PM: Leon you're right, the mining tax is obviously being used in the Budget papers to fund a series of things like cutting the company tax rate.

We're going to work with the miners genuinely. Leon, we'll have those negotiations, we're having them now, we'll have them in a focussed way, in a respectful way and I do believe there will be an endpoint here, but what's driving me is not the, you know, temper of the polls or the tenor of the debate, what's driving me is it's not in the national interest for uncertainty and indeed acrimony to be there in the public debate.

BYNER: Okay. You may be aware that in Adelaide now we're having quite a controversy about an Adelaide Oval redevelopment and its cost. We recently heard that the cost to get what we want is going to be at least $700 million plus, but we've only got about $530, $540 million. Might you have a mind to put in, to help us get this development to a standard to which we aspire?

PM: Leon I'm obviously very, very fond of Adelaide, it's my home town and it's where my family still lives, but I'm also a Prime Minister who's very focussed on making sure that the budget returns to surplus in 2013. So Leon, you'll have to excuse me if I decline your invitation to make a commitment worth hundreds of millions of dollars on your show.

You know, obviously, I'm, you know, open to ideas and discussions but, you know, I want to run a Government that is very prudent about the budget and focussed on the dollars and the cents.

BYNER: Okay, when are we going to the polls?

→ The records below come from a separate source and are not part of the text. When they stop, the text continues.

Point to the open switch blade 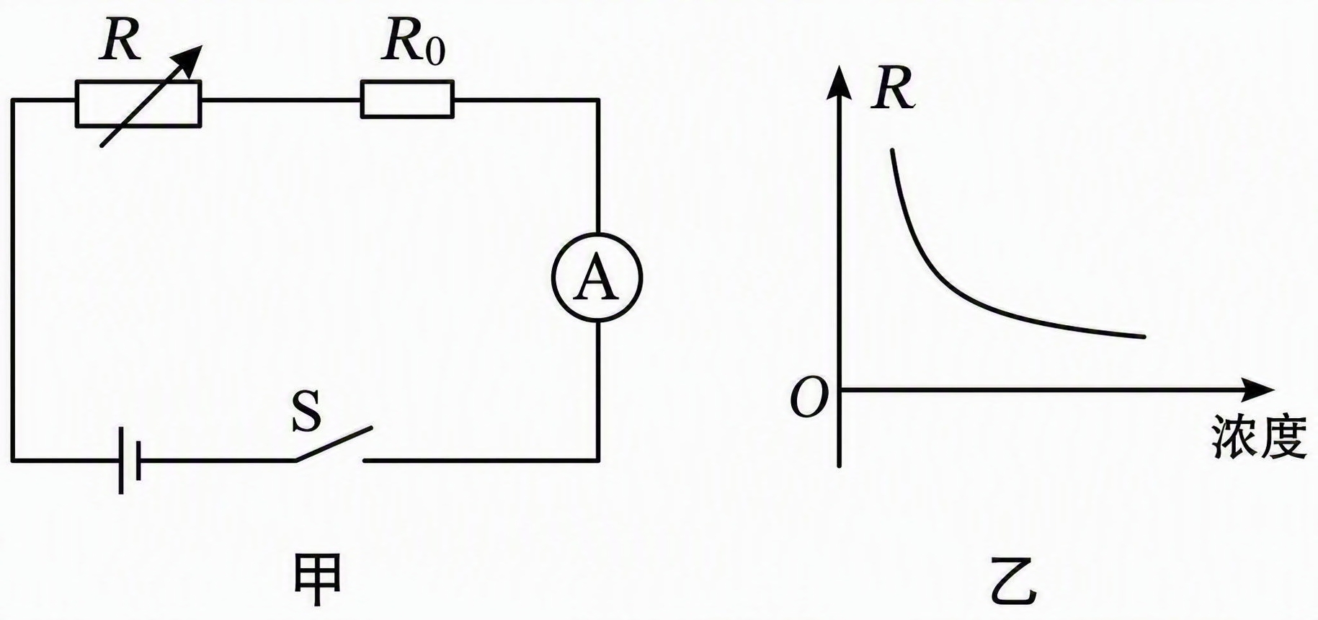tap(333, 443)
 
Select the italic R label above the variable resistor tap(120, 41)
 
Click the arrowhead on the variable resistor tap(190, 60)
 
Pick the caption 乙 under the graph tap(1014, 581)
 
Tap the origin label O tap(809, 398)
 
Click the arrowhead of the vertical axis tap(839, 84)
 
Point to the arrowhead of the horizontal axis tap(1257, 390)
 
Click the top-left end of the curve tap(893, 150)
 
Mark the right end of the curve tap(1144, 336)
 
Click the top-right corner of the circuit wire tap(598, 99)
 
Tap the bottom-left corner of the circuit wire tap(12, 459)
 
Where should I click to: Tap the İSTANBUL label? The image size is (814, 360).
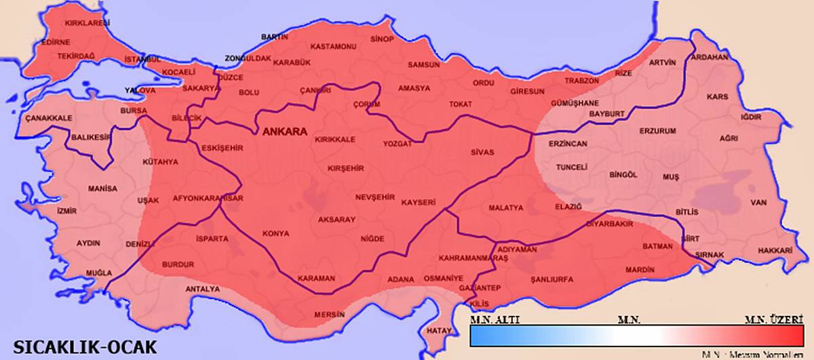[x=141, y=60]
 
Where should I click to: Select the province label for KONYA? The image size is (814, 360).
[x=276, y=233]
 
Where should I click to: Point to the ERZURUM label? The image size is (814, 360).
[x=658, y=130]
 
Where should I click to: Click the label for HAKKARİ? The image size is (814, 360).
[x=775, y=250]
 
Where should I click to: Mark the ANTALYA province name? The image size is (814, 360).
[x=203, y=289]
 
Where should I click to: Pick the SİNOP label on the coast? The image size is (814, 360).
[x=382, y=39]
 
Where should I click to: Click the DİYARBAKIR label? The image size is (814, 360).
[x=609, y=223]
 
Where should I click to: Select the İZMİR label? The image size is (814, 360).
[x=67, y=211]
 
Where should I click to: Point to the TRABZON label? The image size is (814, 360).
[x=580, y=81]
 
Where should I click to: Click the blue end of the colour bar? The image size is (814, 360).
[x=482, y=336]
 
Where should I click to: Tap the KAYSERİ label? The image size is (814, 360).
[x=419, y=203]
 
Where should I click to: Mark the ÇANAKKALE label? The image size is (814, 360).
[x=49, y=118]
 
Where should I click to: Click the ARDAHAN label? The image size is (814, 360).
[x=709, y=58]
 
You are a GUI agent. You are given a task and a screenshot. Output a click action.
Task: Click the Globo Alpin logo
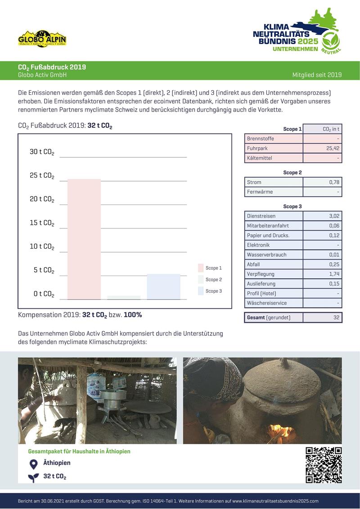(x=42, y=39)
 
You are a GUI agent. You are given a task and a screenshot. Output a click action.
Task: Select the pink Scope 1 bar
(x=84, y=239)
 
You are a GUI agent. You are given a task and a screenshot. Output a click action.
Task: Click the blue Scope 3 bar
(x=163, y=286)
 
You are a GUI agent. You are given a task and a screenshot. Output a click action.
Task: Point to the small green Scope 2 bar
(x=124, y=297)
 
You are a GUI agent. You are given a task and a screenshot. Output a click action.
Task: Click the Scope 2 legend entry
(x=210, y=280)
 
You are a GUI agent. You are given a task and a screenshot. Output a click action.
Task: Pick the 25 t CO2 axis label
(x=42, y=175)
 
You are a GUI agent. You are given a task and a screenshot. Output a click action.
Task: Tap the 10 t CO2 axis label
(x=42, y=246)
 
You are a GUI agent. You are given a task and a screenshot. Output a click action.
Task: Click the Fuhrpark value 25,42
(x=333, y=148)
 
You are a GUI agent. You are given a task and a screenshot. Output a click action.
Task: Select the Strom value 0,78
(x=334, y=182)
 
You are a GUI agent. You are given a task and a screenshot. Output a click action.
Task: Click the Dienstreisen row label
(x=261, y=216)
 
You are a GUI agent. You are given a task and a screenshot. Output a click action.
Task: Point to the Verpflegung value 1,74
(x=334, y=274)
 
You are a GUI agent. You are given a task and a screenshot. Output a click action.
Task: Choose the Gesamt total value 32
(x=336, y=317)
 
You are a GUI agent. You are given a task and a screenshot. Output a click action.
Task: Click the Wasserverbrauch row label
(x=267, y=254)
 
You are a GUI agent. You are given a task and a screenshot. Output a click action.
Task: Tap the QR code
(x=323, y=465)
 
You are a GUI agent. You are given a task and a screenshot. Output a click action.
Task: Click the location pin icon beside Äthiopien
(x=33, y=464)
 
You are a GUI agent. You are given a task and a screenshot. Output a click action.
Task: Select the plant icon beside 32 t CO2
(x=33, y=477)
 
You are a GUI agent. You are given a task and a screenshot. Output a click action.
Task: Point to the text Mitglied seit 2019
(x=317, y=75)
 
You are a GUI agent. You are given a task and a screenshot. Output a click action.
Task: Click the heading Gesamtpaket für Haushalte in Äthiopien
(x=79, y=451)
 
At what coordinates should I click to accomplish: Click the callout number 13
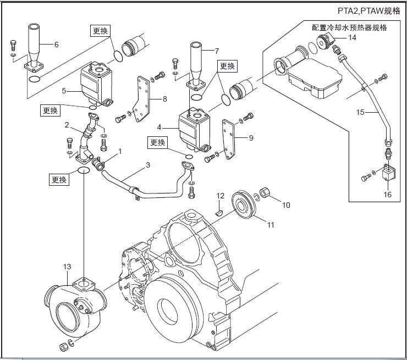(67, 267)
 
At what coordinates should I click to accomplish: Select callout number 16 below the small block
(387, 195)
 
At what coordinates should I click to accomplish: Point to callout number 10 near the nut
(286, 205)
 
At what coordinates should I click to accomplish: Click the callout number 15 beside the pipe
(360, 112)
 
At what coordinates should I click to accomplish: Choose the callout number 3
(148, 165)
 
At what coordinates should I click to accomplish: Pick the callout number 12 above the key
(220, 196)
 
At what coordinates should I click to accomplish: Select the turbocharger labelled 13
(75, 302)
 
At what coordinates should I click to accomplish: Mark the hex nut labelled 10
(266, 192)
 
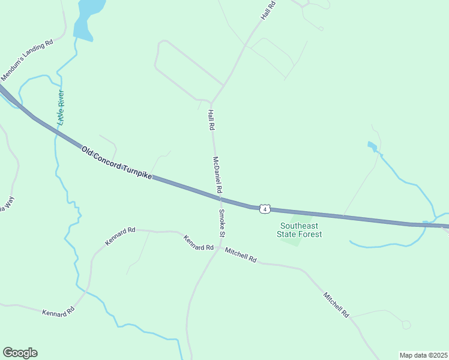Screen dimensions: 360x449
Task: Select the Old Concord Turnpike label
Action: click(x=117, y=162)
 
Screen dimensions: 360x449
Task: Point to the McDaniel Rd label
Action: click(x=217, y=175)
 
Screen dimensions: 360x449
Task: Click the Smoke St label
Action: click(x=221, y=223)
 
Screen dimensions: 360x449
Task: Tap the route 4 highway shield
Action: click(x=264, y=208)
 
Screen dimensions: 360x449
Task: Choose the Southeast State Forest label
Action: click(x=300, y=230)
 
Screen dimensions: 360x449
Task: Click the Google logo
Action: click(x=20, y=353)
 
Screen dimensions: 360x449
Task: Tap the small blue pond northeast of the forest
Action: click(x=372, y=146)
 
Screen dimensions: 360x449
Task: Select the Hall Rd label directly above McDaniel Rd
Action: click(x=211, y=120)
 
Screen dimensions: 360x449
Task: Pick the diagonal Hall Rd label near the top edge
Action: click(x=268, y=11)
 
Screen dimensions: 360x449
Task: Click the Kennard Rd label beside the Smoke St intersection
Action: click(x=199, y=243)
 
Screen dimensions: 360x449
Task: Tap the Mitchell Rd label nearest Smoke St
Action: click(x=241, y=256)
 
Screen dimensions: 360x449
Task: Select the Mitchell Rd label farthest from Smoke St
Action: click(x=336, y=304)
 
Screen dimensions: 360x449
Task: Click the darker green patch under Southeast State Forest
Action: click(x=292, y=242)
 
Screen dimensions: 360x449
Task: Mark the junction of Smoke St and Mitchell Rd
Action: click(x=220, y=247)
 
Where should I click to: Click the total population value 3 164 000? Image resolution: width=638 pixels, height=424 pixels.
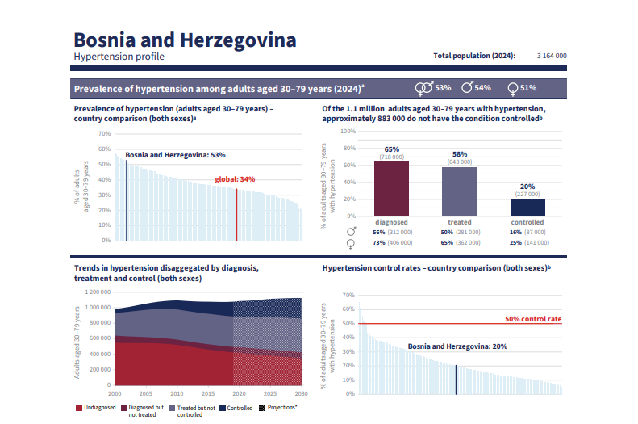click(x=552, y=56)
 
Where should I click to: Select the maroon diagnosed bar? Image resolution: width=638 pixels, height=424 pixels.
click(x=392, y=188)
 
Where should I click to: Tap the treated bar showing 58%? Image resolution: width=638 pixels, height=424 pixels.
click(x=460, y=191)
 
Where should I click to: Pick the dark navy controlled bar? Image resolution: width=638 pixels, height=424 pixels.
click(x=527, y=207)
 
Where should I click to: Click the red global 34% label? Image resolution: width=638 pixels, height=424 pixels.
click(x=235, y=179)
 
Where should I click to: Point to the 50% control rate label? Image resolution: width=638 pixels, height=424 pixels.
click(x=532, y=319)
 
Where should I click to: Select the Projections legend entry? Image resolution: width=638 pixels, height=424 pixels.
click(x=279, y=408)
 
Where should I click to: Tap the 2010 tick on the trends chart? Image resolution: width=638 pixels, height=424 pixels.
click(x=177, y=393)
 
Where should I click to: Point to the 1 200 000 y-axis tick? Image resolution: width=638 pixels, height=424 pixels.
click(x=93, y=292)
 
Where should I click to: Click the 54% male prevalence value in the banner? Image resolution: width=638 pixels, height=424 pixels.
click(x=482, y=87)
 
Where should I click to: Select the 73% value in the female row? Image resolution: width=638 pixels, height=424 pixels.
click(x=380, y=242)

PM: Leon, an election is due in the second half of this year, that's the ordinary time for an election. So I'm not going to nominate election day. You know, my focus now is on delivering good, steady, stable Government and the election will be held in the second half of the year which is the normal cycle and when it's due.

BYNER: Prime Minister, thank you for joining us today.

PM: Thanks Leon.

BYNER: My hope is, I mean you are regarded by many as one of the best Parliamentary performers and if you like question-answerers in the media, I like specifics, we tend to try and get some of those from you, I know you don't disagree with that because that's what we're here for, the hope is that you can do as Prime Minister, what you are able to do in the Parliament.

PM: Well Leon I'll be aiming whether I'm in the Parliament or elsewhere around the country, I'll be aiming to do my best.

BYNER: Julia Gillard, the Prime Minister.